Please don't put words into my mouth.

Hmm, let's see...

Juni said:

However, unless I totally remember wrong and I didn't read it fully thanks to my own project, I think it may be a little too unoriginal.

Nope, I'm pretty sure I read correctly. You actually did say those things.

Thanks for the "buffers" that you pointed out which went around them though, as knowing you, I'll admit it was rather kind of you to do.

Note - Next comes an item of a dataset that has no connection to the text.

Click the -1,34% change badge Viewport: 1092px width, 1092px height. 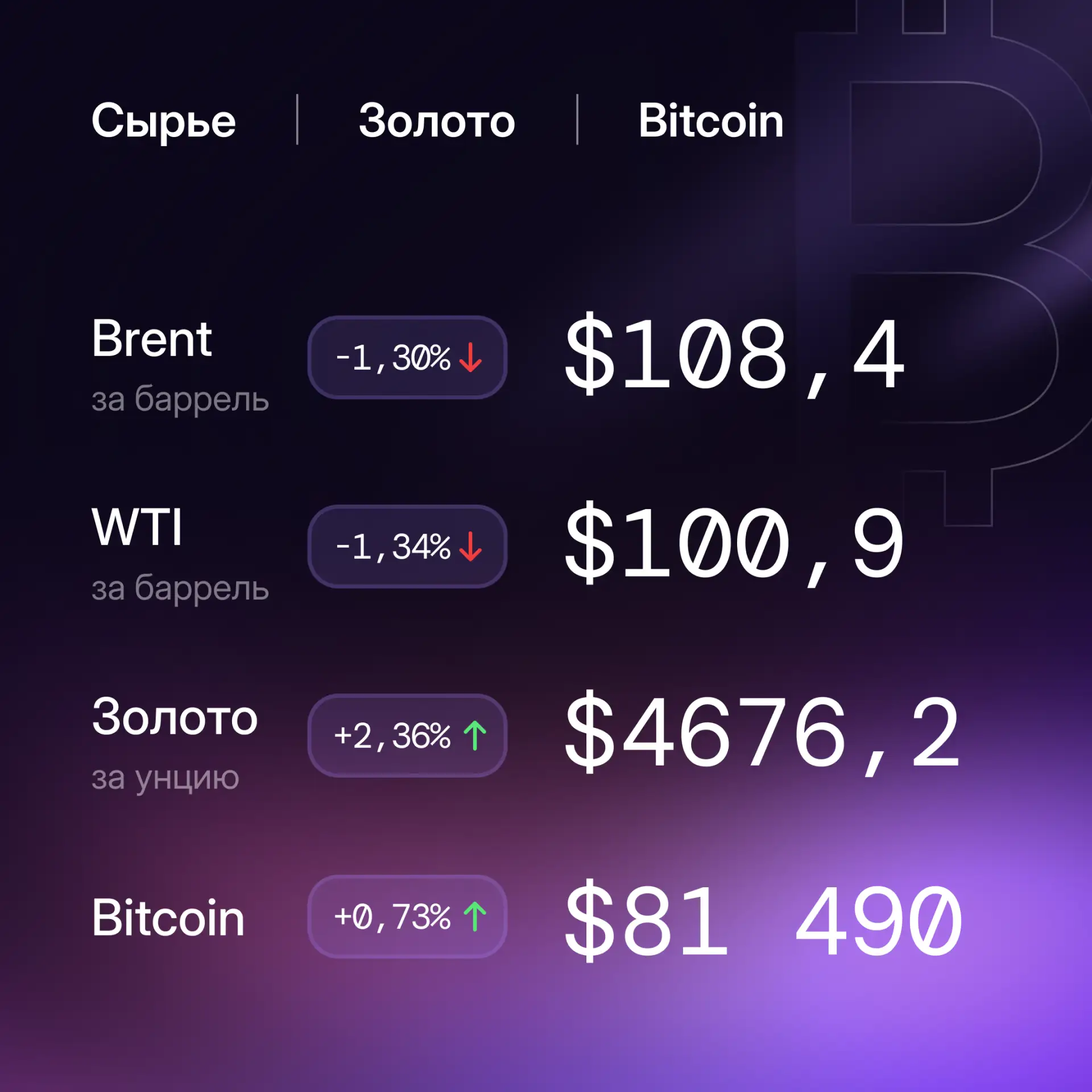click(407, 547)
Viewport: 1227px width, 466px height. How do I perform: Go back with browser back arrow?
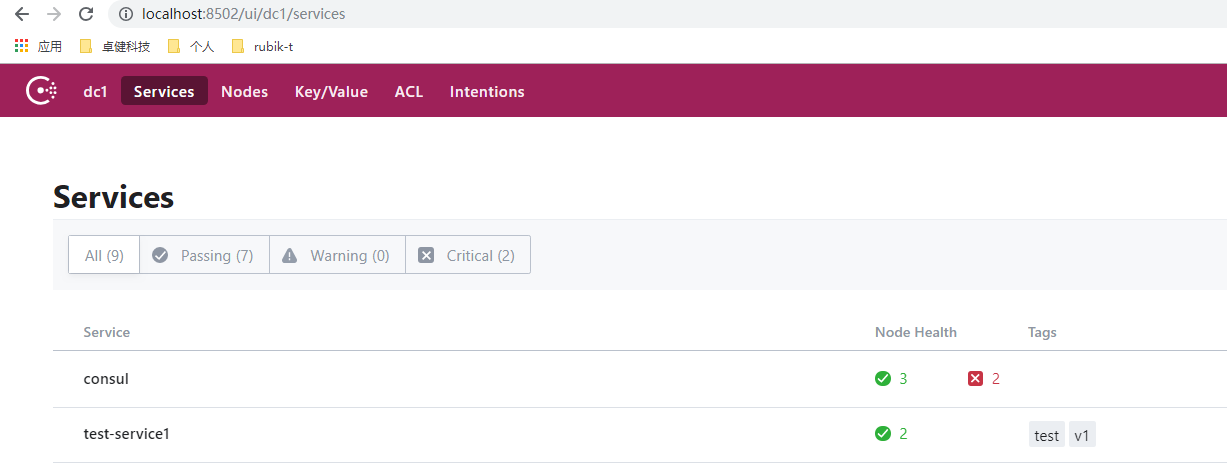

And yeah, I know you pride yourself on being a brutally honest SoB who doesn't give a flying monkey's butt what others think of you, but if you want to actually help people, avoiding words like "unoriginal" when referring to a friend's work can be a very pleasant change. You can put up all the buffers you want around it, but trust me, it doesn't take the sting out. For one thing, just because it's your opinion doesn't make it chiseled-in-granite truth, so claiming it as just being bluntly honest is rather... assumptive and egocentric.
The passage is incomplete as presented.